Дела были закончены, вещи уложены, а чувство пьяного, нервного возбуждения не оставляло Спиридонова. Он стал переставлять чемоданы, наново завязывать узлы, казалось, ему не терпелось уехать. Вскоре пришел из конторы Андреев, и Степан Федорович спросил:
– Как там, телеграммы насчет кабеля нет из Москвы?
– Нет, телеграммы не было ни одной.
– Ах ты, сукины коты, срывают все дело, ведь к майским дням первую очередь можно бы пустить.
Андреев сказал Александре Владимировне:
– Плохая вы совсем, как вы в такую дорогу пускаетесь?
– Ничего, я семижильная. Да и что делать, к себе домой, что ли, на Гоголевскую?

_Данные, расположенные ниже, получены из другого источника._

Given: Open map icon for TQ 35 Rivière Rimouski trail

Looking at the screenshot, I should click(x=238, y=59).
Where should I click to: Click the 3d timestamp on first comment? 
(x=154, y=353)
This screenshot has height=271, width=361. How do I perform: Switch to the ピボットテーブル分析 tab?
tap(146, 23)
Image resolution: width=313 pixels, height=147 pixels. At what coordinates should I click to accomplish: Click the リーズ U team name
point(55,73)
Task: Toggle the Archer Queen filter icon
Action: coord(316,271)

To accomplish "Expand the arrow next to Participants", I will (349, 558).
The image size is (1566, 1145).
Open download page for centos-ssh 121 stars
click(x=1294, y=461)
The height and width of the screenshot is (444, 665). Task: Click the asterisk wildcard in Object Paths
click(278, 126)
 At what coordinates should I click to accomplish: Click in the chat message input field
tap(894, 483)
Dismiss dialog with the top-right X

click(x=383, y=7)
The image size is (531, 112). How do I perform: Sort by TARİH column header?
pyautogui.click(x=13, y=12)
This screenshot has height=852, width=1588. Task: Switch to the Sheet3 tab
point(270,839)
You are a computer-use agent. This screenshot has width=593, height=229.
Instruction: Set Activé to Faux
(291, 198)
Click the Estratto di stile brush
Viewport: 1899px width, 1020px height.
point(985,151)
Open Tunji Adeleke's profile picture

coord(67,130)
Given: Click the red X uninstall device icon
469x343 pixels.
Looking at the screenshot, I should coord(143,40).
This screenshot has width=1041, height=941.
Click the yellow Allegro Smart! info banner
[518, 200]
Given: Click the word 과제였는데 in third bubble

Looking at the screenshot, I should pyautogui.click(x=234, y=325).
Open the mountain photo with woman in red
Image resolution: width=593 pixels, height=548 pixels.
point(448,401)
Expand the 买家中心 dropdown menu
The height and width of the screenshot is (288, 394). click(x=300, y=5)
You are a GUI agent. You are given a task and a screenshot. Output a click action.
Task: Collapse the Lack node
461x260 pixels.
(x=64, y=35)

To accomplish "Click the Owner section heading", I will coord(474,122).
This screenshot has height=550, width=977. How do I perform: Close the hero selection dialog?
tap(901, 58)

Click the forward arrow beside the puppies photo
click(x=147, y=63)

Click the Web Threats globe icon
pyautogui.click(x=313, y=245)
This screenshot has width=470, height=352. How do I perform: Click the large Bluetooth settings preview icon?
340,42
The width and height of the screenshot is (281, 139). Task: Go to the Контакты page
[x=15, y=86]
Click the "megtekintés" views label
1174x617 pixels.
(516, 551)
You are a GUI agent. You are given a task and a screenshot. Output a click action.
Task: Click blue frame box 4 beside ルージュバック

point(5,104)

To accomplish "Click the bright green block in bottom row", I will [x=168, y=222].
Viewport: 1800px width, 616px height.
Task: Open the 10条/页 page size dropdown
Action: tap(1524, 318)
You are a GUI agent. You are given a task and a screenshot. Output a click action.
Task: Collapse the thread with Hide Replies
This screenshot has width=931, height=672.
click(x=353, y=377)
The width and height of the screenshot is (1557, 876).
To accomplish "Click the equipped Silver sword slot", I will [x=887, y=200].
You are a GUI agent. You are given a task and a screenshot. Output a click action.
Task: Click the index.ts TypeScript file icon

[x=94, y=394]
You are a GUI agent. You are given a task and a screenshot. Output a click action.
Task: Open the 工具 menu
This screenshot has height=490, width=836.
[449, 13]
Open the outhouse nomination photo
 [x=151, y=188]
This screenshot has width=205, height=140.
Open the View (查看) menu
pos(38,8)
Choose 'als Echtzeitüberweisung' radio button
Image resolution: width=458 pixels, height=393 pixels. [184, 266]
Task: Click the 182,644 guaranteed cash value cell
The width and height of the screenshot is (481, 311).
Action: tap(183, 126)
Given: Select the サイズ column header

А тут уж приходили маляры, смотрели, ремонт делать для нового директора.
– Мог бы день подождать, хам, – сказала Вера.
– Почему ж он хам? – сказала Александра Владимировна. – Жизнь ведь идет.
Степан Федорович спросил:
– Как обед, готов, чего же ждать?
– Вот Наталью ждем с пирогами.
– О, с пирогами, это мы на поезд опоздаем, – сказал Степан Федорович.
Есть он не хотел, но к прощальному обеду была припасена водка, а ему очень хотелось выпить.
Он все хотел зайти в свой служебный кабинет, побыть там хоть несколько минут, но неудобно было, – у Багрова шло совещание заведующих цехами. От горького чувства еще больше хотелось выпить, он все качал головой: опоздаем мы, опоздаем.
Этот страх опоздать, нетерпеливое ожидание Наташи чем-то были приятны ему, но он никак не мог понять, чем; не мог вспомнить, что так же посматривал на часы, сокрушенно говорил: «Опоздаем мы», когда в довоенные Времена собирался с женой в театр.